AS Queensland Dinosaur Week 2026 prepares to showcase the State’s rich prehistoric past, attention is turning to an unlikely starting point for Australia’s dinosaur story – beneath the suburbs of Ipswich.
Ipswich today offers few clues to its ancient origins, but more than 220 million years ago, the region was a swampy landscape where some of Australia’s earliest dinosaurs left their mark – literally.
That mark was discovered in the mid-1960s, when miners working deep underground at the Rhondda Colliery in New Chum uncovered a series of large, three-toed footprints preserved in the rock above a coal seam.
Formed in soft mud during the Late Triassic and buried over time, the tracks were remarkably well preserved, appearing as though a dinosaur had just passed overhead.
For decades, scientists believed the footprints were made by a large carnivorous dinosaur. Early size estimates suggested a formidable trackmaker, comparable to later predators such as Allosaurus or even Tyrannosaurus rex.
However, the age of the tracks, dating back around 220 million years, raised questions, as large theropods are not known to have existed at that time.
Now, new research is changing that understanding.
In a study led by Anthony Romilio and published in Historical Biology, scientists have reanalysed the Ipswich tracks using modern digital techniques.
With the original site no longer accessible, the team examined archival photographs and a plaster cast held at the Queensland Museum, creating a detailed 3D model of the footprint.
The results reveal the tracks were smaller than originally thought, closer to 32 to 34 centimetres, and, more importantly, that they were not made by a predator at all.
Instead, the footprints belong to an early sauropodomorph, a plant-eating dinosaur and distant relative of the long-necked giants that would later dominate the Jurassic and Cretaceous periods.
The discovery marks the first recognised evidence of basal sauropodomorphs in Australia and aligns the country with similar fossil records found across South America, Africa and Europe.
At the time these dinosaurs roamed, the continents were still joined as part of Pangaea, allowing species to spread across vast, connected landmasses. During this Late Triassic period, dinosaurs were only beginning to emerge and had not yet become the dominant land animals.
Ipswich’s contribution to this story is closely tied to its coal mining heritage.
Suburbs including Ebbw Vale, New Chum and Swanbank were once hubs of underground mining, where shafts extended hundreds of metres below the surface.
These operations, active from the late 19th century through to the late 20th century, inadvertently exposed fossil evidence that has since proven critical to understanding Australia’s prehistoric past.
As Queensland Dinosaur Week invites visitors to explore the State’s ancient past, Ipswich stands as a reminder that some of the most important discoveries aren’t always the most obvious.
This is helping scientists rewrite the story of dinosaurs first emergong in Australia.

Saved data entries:
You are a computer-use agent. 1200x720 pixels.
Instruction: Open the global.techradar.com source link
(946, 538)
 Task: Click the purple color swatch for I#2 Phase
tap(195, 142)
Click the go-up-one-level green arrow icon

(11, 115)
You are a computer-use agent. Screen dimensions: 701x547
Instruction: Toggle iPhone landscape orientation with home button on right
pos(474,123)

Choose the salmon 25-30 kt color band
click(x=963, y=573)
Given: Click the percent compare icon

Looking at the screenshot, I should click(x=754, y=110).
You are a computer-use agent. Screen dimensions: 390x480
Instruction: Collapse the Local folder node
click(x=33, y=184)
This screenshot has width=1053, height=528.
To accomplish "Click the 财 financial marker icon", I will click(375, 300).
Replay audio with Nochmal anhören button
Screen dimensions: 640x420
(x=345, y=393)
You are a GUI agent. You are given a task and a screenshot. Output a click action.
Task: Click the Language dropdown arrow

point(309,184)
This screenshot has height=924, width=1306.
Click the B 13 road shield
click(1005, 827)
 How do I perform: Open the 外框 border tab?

WHAT TO PRODUCE:
Rewrite the passage of the Ipswich dinosaur footprints text starting at "The results reveal" and ending at "dominant land animals.", swapping "plant-eating" for "herbivorous".

REPLY TO THE EXERCISE:
The results reveal the tracks were smaller than originally thought, closer to 32 to 34 centimetres, and, more importantly, that they were not made by a predator at all.
Instead, the footprints belong to an early sauropodomorph, a herbivorous dinosaur and distant relative of the long-necked giants that would later dominate the Jurassic and Cretaceous periods.
The discovery marks the first recognised evidence of basal sauropodomorphs in Australia and aligns the country with similar fossil records found across South America, Africa and Europe.
At the time these dinosaurs roamed, the continents were still joined as part of Pangaea, allowing species to spread across vast, connected landmasses. During this Late Triassic period, dinosaurs were only beginning to emerge and had not yet become the dominant land animals.